Robertson Davies was born in Ontario, Canada in 1913 and died in 1995. He was an internationally famous author and his plays were well received in Canada. After receiving his Bachelor of Literature from Oxford in 1938 Davies pursued a carrer as an actor for two years before moving back to Canada in 1940. For twenty years of his carrier he worked in the magazine industry as an editor for the Peterborough Examiner and a book reviewer for Saturday Night. Robertson Davies was also at one point a professor at the University of Toronto.

He was a tight and perfect writer who wrote most of his fiction in trilogies, his last trilogy The Toronto Books was left incomplete because of his death. He has a slightly slow and dense style that pays off with great character, story developement and human insight. Though he has some great lines, he is a tough guy to quote because it's the overall story that makes him so noteworthy, but here is one of my favorites to wet your lips.

Complete the following:
(a) Say whether each statement below agrees with the passage on Robertson Davies. Answer yes or no for each, and quote the words of the passage that decide it.
(i) Davies received his Bachelor of Literature from Oxford in 1938.
(ii) Davies finished his last trilogy before he died.
(iii) Davies held a professorship at the University of Toronto.
(b) Answer each question from the passage on Robertson Davies, marking your answers (i), (ii) and (iii).
(i) In what year did Davies move back to Canada?
(ii) For which publication did Davies review books?
(iii) In what form did Davies write most of his fiction?
(c) Continue the passage on Robertson Davies from the point where it stops.

Collected material:
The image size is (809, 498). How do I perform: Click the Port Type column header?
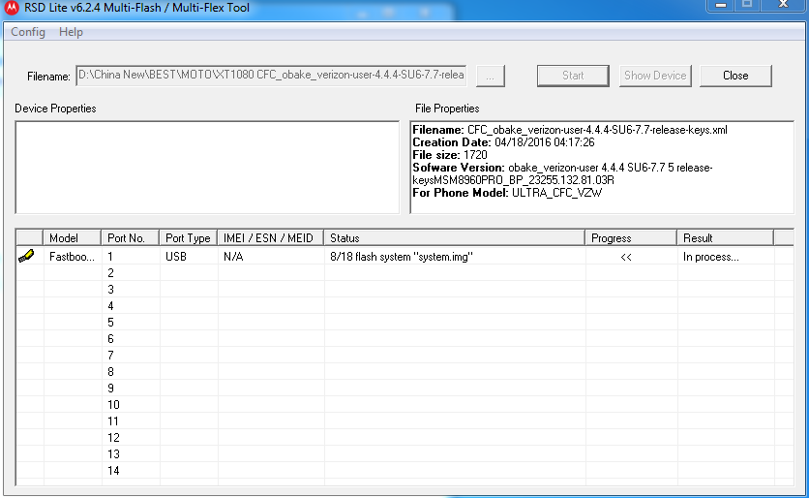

Set of answers:
(a)
(i) Yes: "After receiving his Bachelor of Literature from Oxford in 1938"
(ii) No: "his last trilogy The Toronto Books was left incomplete because of his death"
(iii) Yes: "Robertson Davies was also at one point a professor at the University of Toronto."

(b)
(i) 1940
(ii) Saturday Night
(iii) Trilogies

(c)
"The Sphinx spoke in riddles -- very terrible riddles, for those who could not guess them died. But Oedipus guessed the riddle, and to the chagrin of the Sphinx was so great that it destroyed itself. I am but a poor shadow of Oedipus, I fear, and you, Mr. Yarrow, but a puny kitten of a Sphinx. But you are, like many another Sphinx of our modern world, an undereducated, brassy young pup, who thinks that gall can take the place of the authority of wisdom, and that a professional lingo can disguise his lack of thought. You aspire to be a Sphinx, without first putting yourself to the labor of acquiring a secret." - from Leaven of Malice

Bibliography

Fiction

The Salterton Trilogy
Tempest-Tost, 1951
Leaven of Malice, 1954
A Mixture of Frailties, 1958

The Deptford Trilogy
Fifth Business, 1970, His most read work
The Manticore, 1972
World of Wonders, 1975

Cornish Trilogy
The Rebel Angels, 1981
What's Bred In The Bone, 1985
The Lyre of Orpheus, 1988

The Toronto Books
Murther and Walking Spirits, 1991.
The Cunning Man, 1995.

He also wrote a collection of Ghost Stories in 1982 called High Spirits.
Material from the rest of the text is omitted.